*WORK REQUEST*
Print the line containing "The width and height of the screenshot is (476, 454)." and all lines after it, unchanged, through the end of the data. Leave the pictures out.

*SOURCE DATA*
======

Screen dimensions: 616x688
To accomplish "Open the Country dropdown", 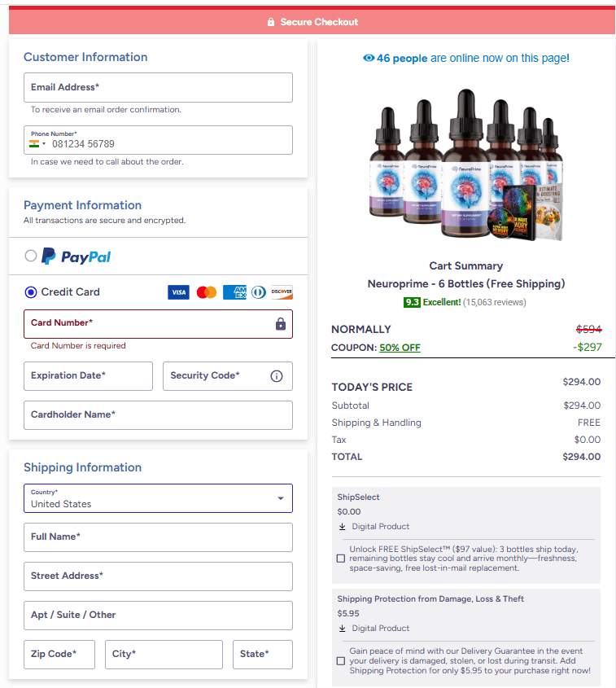I will point(280,497).
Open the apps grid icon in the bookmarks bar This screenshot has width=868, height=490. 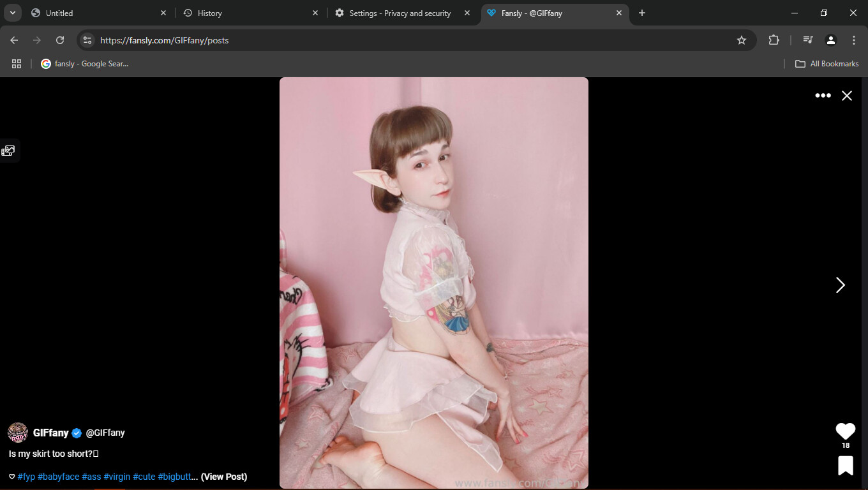coord(17,64)
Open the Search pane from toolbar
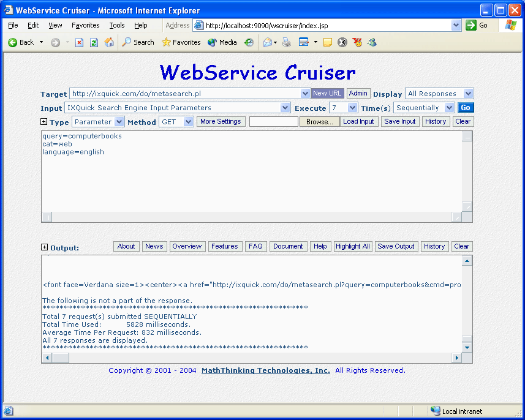525x420 pixels. click(x=138, y=42)
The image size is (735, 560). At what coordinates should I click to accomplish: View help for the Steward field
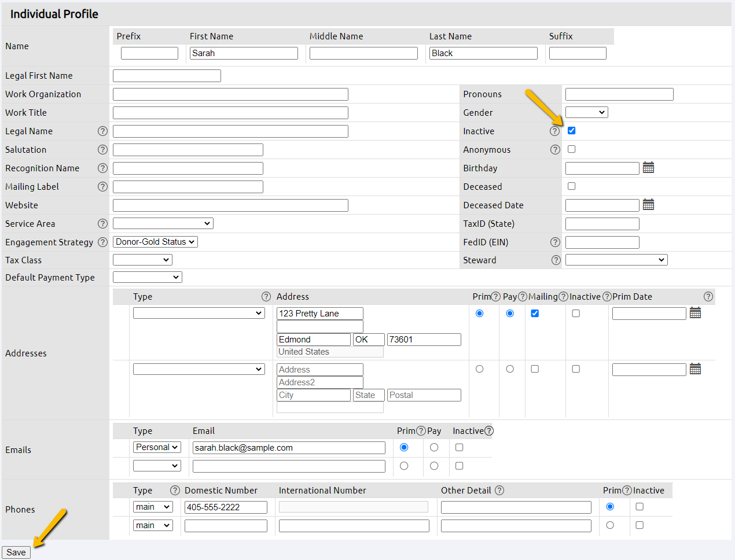pos(555,260)
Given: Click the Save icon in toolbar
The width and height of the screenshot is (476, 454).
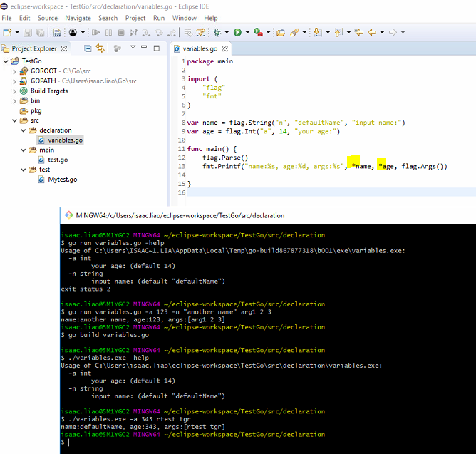Looking at the screenshot, I should click(x=28, y=32).
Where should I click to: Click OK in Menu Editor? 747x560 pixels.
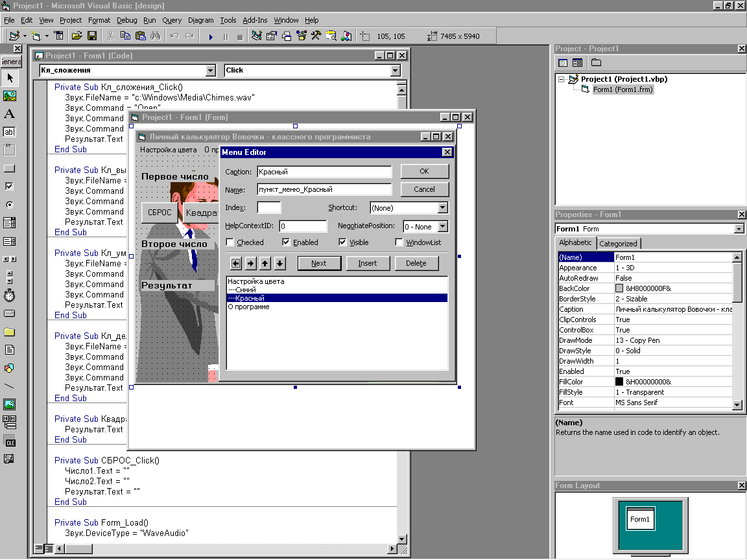tap(424, 172)
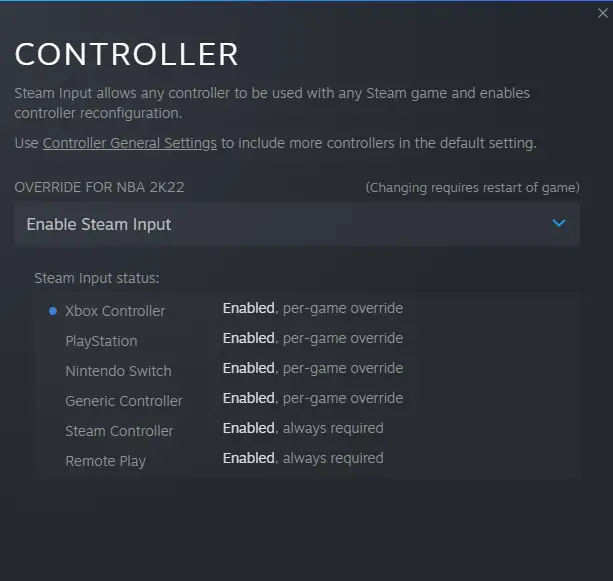Click the blue chevron dropdown arrow
The width and height of the screenshot is (613, 581).
point(559,223)
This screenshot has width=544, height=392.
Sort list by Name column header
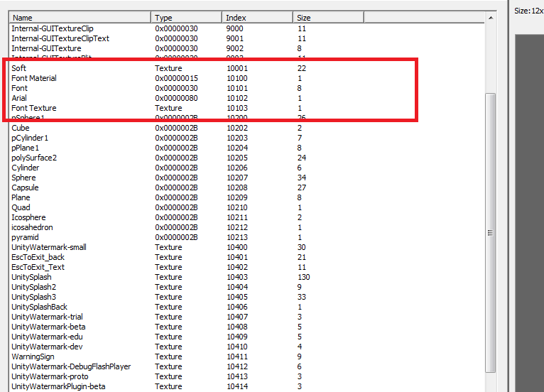pyautogui.click(x=80, y=17)
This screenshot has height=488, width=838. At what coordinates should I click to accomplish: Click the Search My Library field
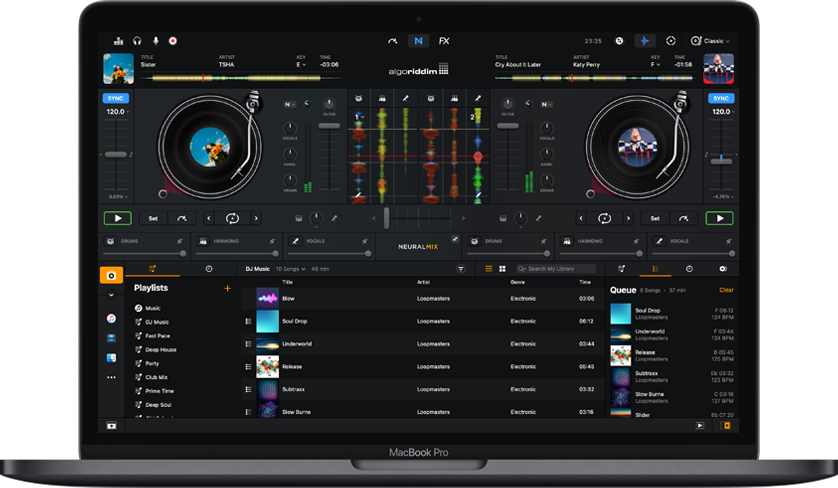(x=560, y=269)
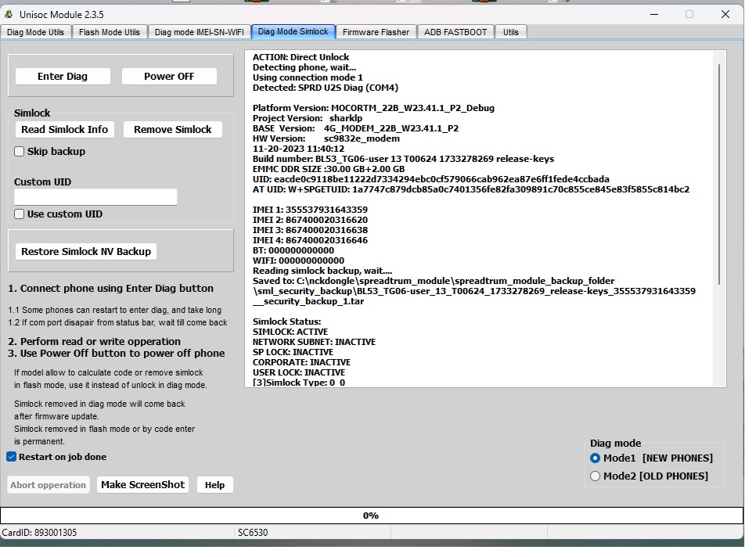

======

*SOLVED PROBLEM*
The width and height of the screenshot is (476, 454).
Looking at the screenshot, I should click(x=28, y=32).
Where should I click to: Click OK in Menu Editor? 747x560 pixels.
tap(424, 172)
Click the blue chevron dropdown arrow
The width and height of the screenshot is (613, 581).
point(559,223)
This screenshot has width=544, height=392.
Sort list by Name column header
pyautogui.click(x=80, y=17)
This screenshot has height=488, width=838. At what coordinates should I click to accomplish: Click the Search My Library field
(x=560, y=269)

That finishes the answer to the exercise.